Material provided

"""

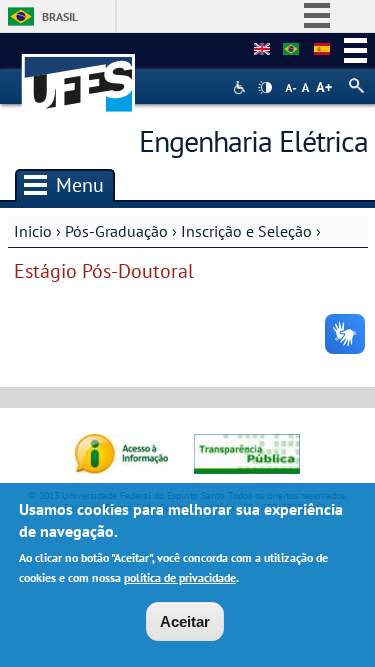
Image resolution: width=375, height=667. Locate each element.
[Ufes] (79, 73)
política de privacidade (180, 577)
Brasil (60, 16)
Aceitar (185, 621)
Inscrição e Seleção (246, 231)
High (265, 88)
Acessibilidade (241, 87)
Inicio (33, 231)
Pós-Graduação (116, 231)
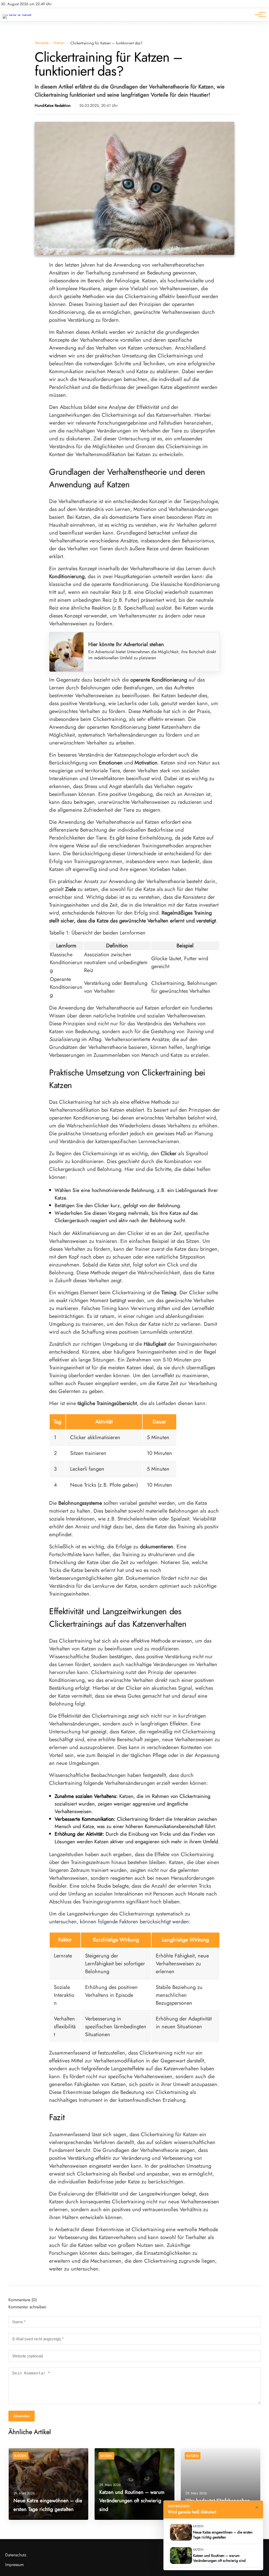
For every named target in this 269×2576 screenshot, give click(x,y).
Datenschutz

"""

What you are asked to do
Repeat the data above exactly, but not the pictures.

Final answer
Image resolution: width=375, height=667. Locate each element.
[Ufes] (79, 73)
política de privacidade (180, 577)
Brasil (60, 16)
Aceitar (185, 621)
Inscrição e Seleção (246, 231)
High (265, 88)
Acessibilidade (241, 87)
Inicio (33, 231)
Pós-Graduação (116, 231)
For every named target in this 269×2576 screenshot, give click(x,y).
Datenschutz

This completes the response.